Tuesday, June 09, 2015

Bengkel Sepeda "Kliwon Jaya"

Hobi bersepeda mulai menggeliat di sebagian masyarakat ibu kota. Maklum, jalanan di Jakarta sudah macet parah sekarang. Apalagi sejak proyek MRT (Mass Rapid Transportation) dibangun, kemacetan benar-benar tak kenal ampun. Nah, sepeda bisa jadi salah satu alternatif moda transportasi. Meski para pengguna sepeda, yang juga sering disebut  "bike to work" , harus benar-benar waspada akibat jalanan Jakarta yang tidak ramah kepada pengguna sepeda dan pejalan kaki.

Bicara soal sepeda, tak bakal lepas dari keberadaan bengkel sepeda. Di seputaran Kemanggisan dan Palmerah, ada sekitar lima sampai enam bengkel berdiri. Dari yang besar (punya tempat sendiri)  hingga yang kecil (buka lapak di tepi jalan). Saya akan menceritakan salah satu yang menjadi langganan saya, yang ada di Pasar Bintang Mas, yakni Bengkel Sepeda "Kliwon Jaya". Lokasinya berada di sudut pasar, berhimpitan dengan tukang ikan. Sang pemilik lelaki bertubuh tambun yang biasa disapa Ali.

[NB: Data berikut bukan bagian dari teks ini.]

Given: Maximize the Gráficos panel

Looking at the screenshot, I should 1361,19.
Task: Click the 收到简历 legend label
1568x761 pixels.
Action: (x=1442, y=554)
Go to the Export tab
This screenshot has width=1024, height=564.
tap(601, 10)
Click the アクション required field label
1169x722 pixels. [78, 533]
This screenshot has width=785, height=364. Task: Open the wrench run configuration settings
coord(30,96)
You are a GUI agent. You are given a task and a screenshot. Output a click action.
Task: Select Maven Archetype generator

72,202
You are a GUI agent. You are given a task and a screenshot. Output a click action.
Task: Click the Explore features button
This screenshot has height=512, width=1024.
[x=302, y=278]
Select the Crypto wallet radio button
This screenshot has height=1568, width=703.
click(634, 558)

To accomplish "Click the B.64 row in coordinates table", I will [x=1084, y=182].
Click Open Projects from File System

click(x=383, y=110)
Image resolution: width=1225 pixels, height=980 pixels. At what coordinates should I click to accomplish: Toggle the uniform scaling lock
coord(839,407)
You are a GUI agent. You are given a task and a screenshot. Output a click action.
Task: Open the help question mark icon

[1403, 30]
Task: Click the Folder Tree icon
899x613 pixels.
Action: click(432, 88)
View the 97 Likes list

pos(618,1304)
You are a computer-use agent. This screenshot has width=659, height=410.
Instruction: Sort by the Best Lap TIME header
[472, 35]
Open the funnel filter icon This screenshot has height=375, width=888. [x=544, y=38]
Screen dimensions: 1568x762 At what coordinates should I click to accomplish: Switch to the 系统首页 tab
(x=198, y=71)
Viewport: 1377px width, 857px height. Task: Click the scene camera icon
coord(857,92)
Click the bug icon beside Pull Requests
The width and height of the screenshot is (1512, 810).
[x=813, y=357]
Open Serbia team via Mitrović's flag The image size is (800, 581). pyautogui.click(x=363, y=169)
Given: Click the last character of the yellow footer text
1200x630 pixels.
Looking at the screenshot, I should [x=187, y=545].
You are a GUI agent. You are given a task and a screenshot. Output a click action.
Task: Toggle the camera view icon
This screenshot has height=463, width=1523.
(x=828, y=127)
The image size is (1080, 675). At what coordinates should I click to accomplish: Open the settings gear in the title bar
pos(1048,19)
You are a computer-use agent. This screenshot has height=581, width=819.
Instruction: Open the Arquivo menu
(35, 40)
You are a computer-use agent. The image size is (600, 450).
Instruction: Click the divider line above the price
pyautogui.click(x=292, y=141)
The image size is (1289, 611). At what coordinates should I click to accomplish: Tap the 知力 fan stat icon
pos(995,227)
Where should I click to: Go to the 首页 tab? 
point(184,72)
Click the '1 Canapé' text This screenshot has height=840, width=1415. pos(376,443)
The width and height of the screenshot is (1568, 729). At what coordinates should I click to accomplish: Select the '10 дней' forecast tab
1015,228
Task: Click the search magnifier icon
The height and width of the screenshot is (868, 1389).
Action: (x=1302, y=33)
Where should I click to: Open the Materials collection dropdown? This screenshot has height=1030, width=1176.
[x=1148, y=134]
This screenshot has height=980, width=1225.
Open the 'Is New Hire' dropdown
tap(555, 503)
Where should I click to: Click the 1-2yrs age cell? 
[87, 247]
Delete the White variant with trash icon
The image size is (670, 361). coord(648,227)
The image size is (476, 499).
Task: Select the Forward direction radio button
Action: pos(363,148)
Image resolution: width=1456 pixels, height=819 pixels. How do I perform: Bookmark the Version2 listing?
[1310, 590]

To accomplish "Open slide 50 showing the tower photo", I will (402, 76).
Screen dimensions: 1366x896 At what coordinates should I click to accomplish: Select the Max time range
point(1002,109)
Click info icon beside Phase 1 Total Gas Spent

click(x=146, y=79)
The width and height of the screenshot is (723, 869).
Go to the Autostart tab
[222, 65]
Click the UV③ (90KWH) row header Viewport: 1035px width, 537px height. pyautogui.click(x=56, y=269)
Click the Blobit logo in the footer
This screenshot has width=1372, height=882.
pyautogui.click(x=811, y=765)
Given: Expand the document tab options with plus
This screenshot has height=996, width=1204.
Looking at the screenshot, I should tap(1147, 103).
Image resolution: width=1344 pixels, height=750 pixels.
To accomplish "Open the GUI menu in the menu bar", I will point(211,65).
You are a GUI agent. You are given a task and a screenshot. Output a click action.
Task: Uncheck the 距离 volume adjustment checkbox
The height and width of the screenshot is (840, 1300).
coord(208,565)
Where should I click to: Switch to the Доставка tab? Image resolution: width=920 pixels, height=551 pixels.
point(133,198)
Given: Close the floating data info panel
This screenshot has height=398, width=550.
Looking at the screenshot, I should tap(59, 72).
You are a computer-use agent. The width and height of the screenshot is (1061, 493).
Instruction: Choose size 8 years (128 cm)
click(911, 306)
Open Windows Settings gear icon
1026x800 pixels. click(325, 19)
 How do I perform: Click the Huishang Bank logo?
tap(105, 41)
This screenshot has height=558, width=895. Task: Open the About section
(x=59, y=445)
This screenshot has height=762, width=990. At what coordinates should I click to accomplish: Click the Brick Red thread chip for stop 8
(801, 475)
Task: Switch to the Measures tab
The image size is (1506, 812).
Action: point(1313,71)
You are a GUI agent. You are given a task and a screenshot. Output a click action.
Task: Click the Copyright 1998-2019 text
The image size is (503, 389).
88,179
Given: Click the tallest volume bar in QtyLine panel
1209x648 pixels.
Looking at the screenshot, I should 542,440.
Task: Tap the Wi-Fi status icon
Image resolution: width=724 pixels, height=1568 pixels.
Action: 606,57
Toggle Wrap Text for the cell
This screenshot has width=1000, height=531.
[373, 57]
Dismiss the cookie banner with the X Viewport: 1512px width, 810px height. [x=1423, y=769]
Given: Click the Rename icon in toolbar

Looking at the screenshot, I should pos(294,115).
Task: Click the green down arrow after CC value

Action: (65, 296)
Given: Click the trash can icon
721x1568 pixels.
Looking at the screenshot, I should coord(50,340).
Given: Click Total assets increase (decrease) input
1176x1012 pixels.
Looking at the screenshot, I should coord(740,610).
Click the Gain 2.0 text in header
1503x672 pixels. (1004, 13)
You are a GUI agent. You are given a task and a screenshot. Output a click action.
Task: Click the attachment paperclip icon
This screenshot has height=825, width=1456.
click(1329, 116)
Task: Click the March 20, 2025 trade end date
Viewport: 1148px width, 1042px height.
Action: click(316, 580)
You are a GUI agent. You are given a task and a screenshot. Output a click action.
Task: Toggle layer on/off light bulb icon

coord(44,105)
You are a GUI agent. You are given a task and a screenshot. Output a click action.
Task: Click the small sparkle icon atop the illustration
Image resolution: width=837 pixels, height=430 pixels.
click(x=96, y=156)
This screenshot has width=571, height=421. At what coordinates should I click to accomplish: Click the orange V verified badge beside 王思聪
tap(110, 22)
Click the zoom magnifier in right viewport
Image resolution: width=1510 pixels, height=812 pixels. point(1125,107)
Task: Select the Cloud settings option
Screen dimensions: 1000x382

Ali meneruskan usaha bengkel dari ayahnya,yang kini sudah pensiun dan tinggal di kampung (di Jawa Tengah). Ali sendiri sudah punya rumah di kawasan Palmerah, tak jauh dari bengkelnya. Sebelum buka usaha bengkel, Ali bekerja di perusahaan swasta. Entah mengapa dia banting setir meneruskan usaha sang ayah, jadi tukang bengkel sepeda.

Ali buka bengkel nyaris setiap hari, kecuali Jumat. Pada Sabtu dan Minggu seringkali konsumen Ali membludak. Dia tutup di Hari Jumat, terutama hingga menjelang sholat Jumat karena tidak ingin menganggu waktu ibadah.

Dalam banyak kesempatan, dia sering mengeluh tentang usaha bengkelnya. "Sekarang nggak kayak dulu. Usaha bengkel sepeda sepi," katanya. Dia menggambarkan, untuk sekali perbaikan yang memakan waktu sampai satu jam, paling mahal ongkosnya Rp30 ribu. "Ditambah badan kotor," katanya sambil tertawa,

Namun Ali meneruskan usaha sang ayah bisa dibilang model dengkul dan minus kemampuan. Dia meneruskan begitu saja usaha sang ayah. Tanpa pelatihan terlebih dahulu. Tapi hasilnya tidak mengecewakan. Ali tipikal tukang bengkel yang tidak mau diburu-buru. Dia bisa menolak konsumen yang datang menjelang maghrib, sebab hari sudah larut. Namun ketekunannya dalam menservice sepeda, lumayan bagus. Sepeda yang dinilai belum bagus saat dibetulkan, tak segan dia bongkar ulang. Semuanya demi kepuasan konsumen.Karena itu konsumen pun harus sabar saat membetulkan sepeda di sana.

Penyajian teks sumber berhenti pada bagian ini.